_Given exercise:_
Can you recast the part of the records that opens with the line containing "Select the UART header JP4" and closes with the line containing "Action: pos(1305,307)", both included, as a Markdown table with the columns Row and Line, leaving out blank lines?

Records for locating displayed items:
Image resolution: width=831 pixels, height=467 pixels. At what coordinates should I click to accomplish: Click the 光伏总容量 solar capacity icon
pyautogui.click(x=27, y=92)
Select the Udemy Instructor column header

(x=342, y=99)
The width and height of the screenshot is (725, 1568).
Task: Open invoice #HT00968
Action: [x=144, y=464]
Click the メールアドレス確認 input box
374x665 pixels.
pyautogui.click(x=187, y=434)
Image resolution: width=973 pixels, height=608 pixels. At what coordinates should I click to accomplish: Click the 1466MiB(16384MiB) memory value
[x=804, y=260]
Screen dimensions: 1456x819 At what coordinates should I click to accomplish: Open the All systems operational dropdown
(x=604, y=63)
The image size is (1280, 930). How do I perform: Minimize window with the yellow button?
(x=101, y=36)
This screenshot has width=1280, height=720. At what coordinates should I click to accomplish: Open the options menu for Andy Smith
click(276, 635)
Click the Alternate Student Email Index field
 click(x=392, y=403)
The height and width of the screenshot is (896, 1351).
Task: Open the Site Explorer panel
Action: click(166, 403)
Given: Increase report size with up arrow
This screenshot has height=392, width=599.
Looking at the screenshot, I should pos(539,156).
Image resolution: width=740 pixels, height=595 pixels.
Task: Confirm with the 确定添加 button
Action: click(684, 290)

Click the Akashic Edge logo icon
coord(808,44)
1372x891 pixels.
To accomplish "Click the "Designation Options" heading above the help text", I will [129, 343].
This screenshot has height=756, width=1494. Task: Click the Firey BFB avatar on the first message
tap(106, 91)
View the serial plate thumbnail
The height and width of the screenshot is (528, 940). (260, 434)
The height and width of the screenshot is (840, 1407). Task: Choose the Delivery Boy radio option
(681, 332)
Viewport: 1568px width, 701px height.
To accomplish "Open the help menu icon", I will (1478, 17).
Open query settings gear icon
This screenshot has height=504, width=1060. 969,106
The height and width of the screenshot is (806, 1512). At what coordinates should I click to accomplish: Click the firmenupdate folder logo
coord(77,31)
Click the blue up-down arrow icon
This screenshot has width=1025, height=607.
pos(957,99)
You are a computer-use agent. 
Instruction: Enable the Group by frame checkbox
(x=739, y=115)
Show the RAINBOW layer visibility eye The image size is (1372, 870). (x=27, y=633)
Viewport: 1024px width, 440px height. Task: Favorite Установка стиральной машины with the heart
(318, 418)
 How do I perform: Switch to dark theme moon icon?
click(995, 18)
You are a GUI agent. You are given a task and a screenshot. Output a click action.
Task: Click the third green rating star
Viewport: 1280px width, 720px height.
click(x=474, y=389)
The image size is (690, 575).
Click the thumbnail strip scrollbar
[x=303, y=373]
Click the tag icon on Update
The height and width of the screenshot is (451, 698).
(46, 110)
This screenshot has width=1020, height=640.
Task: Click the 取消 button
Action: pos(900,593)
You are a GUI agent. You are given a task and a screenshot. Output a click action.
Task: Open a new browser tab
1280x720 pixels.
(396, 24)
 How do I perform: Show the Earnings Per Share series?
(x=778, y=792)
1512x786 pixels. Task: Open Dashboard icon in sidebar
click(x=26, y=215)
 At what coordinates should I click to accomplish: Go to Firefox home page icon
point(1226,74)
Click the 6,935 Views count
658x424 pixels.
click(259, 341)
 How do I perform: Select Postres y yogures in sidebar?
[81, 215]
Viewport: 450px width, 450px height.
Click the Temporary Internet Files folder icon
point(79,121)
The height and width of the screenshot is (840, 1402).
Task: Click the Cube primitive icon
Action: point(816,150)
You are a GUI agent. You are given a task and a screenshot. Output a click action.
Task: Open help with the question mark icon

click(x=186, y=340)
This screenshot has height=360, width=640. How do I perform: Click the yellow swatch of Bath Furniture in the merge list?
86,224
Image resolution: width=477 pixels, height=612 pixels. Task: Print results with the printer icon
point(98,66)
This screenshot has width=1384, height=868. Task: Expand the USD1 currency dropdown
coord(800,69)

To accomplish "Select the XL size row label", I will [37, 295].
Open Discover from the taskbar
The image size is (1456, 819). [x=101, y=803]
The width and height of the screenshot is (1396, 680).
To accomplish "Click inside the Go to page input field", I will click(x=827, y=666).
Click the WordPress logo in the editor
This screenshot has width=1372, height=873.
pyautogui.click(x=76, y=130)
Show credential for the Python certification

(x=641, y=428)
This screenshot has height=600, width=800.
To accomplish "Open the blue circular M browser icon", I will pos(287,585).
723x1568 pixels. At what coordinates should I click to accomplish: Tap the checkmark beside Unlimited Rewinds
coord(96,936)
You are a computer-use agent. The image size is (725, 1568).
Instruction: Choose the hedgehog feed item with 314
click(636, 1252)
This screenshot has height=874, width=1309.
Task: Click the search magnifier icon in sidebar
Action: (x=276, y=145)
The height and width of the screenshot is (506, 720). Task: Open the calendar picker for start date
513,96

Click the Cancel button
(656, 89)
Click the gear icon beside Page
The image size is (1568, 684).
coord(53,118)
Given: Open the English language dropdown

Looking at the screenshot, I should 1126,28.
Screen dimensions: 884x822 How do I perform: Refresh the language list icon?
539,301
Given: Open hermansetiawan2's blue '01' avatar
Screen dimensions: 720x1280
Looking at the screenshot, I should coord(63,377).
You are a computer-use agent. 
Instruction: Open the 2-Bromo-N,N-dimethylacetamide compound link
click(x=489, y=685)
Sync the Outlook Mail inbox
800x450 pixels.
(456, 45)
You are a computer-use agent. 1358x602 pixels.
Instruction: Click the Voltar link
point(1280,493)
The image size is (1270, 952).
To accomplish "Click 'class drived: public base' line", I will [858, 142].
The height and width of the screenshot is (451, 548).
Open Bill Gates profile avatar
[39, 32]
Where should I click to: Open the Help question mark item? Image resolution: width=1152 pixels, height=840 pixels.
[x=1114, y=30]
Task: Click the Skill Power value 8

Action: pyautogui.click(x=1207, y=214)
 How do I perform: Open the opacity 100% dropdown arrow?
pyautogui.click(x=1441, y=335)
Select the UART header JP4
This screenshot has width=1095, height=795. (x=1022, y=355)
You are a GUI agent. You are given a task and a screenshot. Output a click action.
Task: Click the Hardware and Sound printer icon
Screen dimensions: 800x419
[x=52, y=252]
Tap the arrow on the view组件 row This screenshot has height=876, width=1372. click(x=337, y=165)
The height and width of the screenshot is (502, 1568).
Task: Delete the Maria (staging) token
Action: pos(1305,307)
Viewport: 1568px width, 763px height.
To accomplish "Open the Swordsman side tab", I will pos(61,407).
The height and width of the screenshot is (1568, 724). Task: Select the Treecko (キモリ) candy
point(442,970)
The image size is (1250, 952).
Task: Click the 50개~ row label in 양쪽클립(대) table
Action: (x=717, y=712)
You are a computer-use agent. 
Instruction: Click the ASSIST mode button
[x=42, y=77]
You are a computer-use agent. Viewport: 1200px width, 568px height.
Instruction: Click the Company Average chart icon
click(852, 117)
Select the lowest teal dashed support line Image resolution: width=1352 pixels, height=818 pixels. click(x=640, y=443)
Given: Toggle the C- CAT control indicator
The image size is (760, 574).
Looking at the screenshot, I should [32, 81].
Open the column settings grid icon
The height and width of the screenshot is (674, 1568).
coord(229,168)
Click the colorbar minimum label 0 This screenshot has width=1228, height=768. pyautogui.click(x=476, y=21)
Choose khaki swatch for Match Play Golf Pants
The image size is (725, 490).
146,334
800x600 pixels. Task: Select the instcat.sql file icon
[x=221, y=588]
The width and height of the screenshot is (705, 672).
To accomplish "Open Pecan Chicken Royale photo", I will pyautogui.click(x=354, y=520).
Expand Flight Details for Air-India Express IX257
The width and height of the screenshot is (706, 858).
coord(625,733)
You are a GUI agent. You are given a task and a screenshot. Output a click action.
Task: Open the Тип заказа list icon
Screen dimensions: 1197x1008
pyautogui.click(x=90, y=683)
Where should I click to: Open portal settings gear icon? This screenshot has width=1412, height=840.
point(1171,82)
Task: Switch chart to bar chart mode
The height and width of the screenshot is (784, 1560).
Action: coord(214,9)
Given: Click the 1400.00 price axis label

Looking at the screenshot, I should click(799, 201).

_Exercise result:_
| Row | Line |
|---|---|
| 1 | Select the UART header JP4 |
| 2 | This screenshot has width=1095, height=795. (x=1022, y=355) |
| 3 | You are a GUI agent. You are given a task and a screenshot. Output a click action. |
| 4 | Task: Click the Hardware and Sound printer icon |
| 5 | Screen dimensions: 800x419 |
| 6 | [x=52, y=252] |
| 7 | Tap the arrow on the view组件 row This screenshot has height=876, width=1372. click(x=337, y=165) |
| 8 | The height and width of the screenshot is (502, 1568). |
| 9 | Task: Delete the Maria (staging) token |
| 10 | Action: pos(1305,307) |